If you’re unsure of your diagnosis, click “knee pain”
2) I have been told I have several things wrong with my knee, which diagnosis is best for me?
If you have multiple diagnoses, click “knee arthritis” or “knee pain”- either will work very well!
3) When will I know to transition to the next level of the program?
At the end of each level description is a video and accompanying text that illustrate when to move on.
4) I am already in pretty good shape, which level should I begin with?
At the end of each level description is a video and accompanying text that illustrate when to move on, keep advancing to next level until you are unable to complete the exercises to advance and begin at that level.
5) Some of the exercises hurt when I do them, what should I do?
Some discomfort when doing the exercises is ok, and even expected, if it’s more than discomfort drop that exercise and continue progressing with all the other exercises.
6) Why are there stretching and balance exercises listed?
Strength, balance, and flexibility/stretching are all involved in your knee function. Improving your balance will have less impact on how well your knees feel; however, it will make a big contribution on how well your knees function. Unfortunately as we age all of these things get worse unless we are doing activity to reverse it.
7) My knee swells with activity, what should I do?
Many times, a knee with arthritis or other problems will result in swelling during activity. Working on these exercises will help improve your knee’s tolerance for swelling and make you much more functional when it does occur.

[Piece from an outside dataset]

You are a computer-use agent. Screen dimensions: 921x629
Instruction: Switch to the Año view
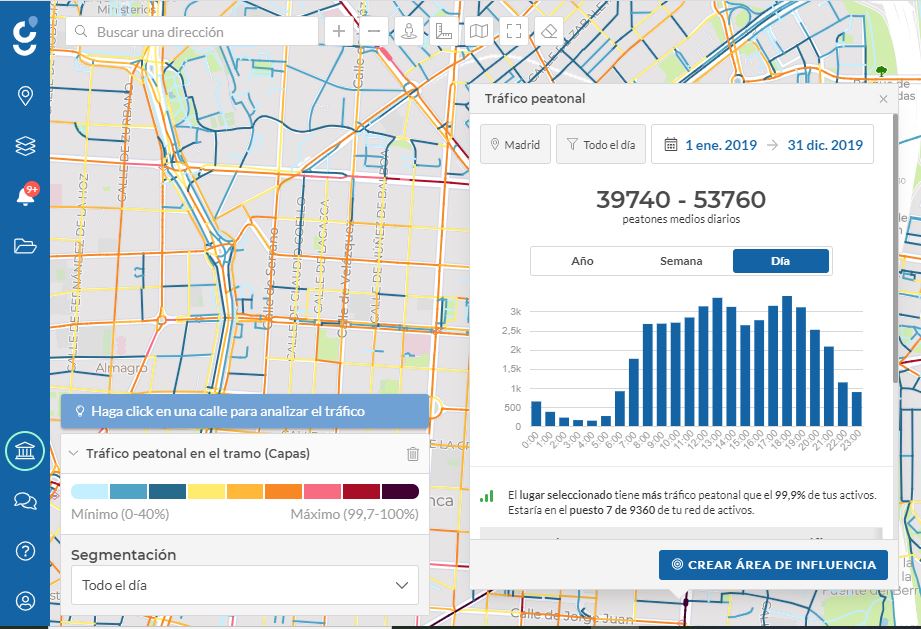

8) I went for a long hike and now my knee is more swollen and sore. What should I do?
This is a relatively common occurrence for many knee conditions with any out of the ordinary activity. Go back and start again with the basic exercises and progress to what level of strengthening you were on prior to the setback. Your progress will be quick and soon you’ll be back where you were.

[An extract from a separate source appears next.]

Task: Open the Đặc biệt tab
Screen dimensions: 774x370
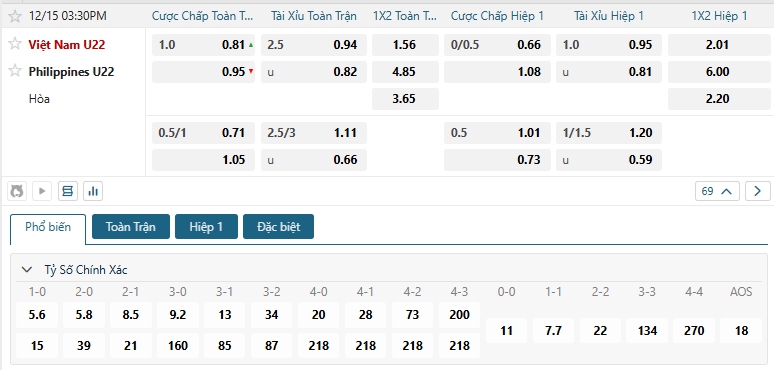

9) What happens if I hear or feel crunching or popping in my knee when I bend and straighten it?
That noise or feeling is called crepitus and is a result of wearing in your knee. This is a very common finding that can be ignored. This symptom may never go away, but it is okay.
10) I have tightness in my knee that gets better after doing the exercises but the next day it seems to be
Just as tight. What should I do?
Keep with your exercises. Sometimes people with longer standing tightness, or limited motion, will require more time to get it stretched. Don’t worry. With continued effort you should see improvement with your motion and your symptoms.
11) Is ice or heat better to treat my sore knee?
Ice
12) It hurts my knee to walk. What should I do?
If you can walk without limping continue to walk normally. If you are limping then use whatever you need (cane, 1 or 2 crutches, or walker) to keep from limping. Limping is not good and can cause additional problems in other parts of your body. Included are videos on “gait training”. They teach you how to use various assistive devices properly and how to walk without limping.
13) My knee only hurts sometimes. Some days it's fine, other days it hurts. What should I
do?
When people start having "intermittent" knee pain it typically leads to more frequent pain. Performing the exercises should help prevent it from getting worse and lessen the number of days that it hurts.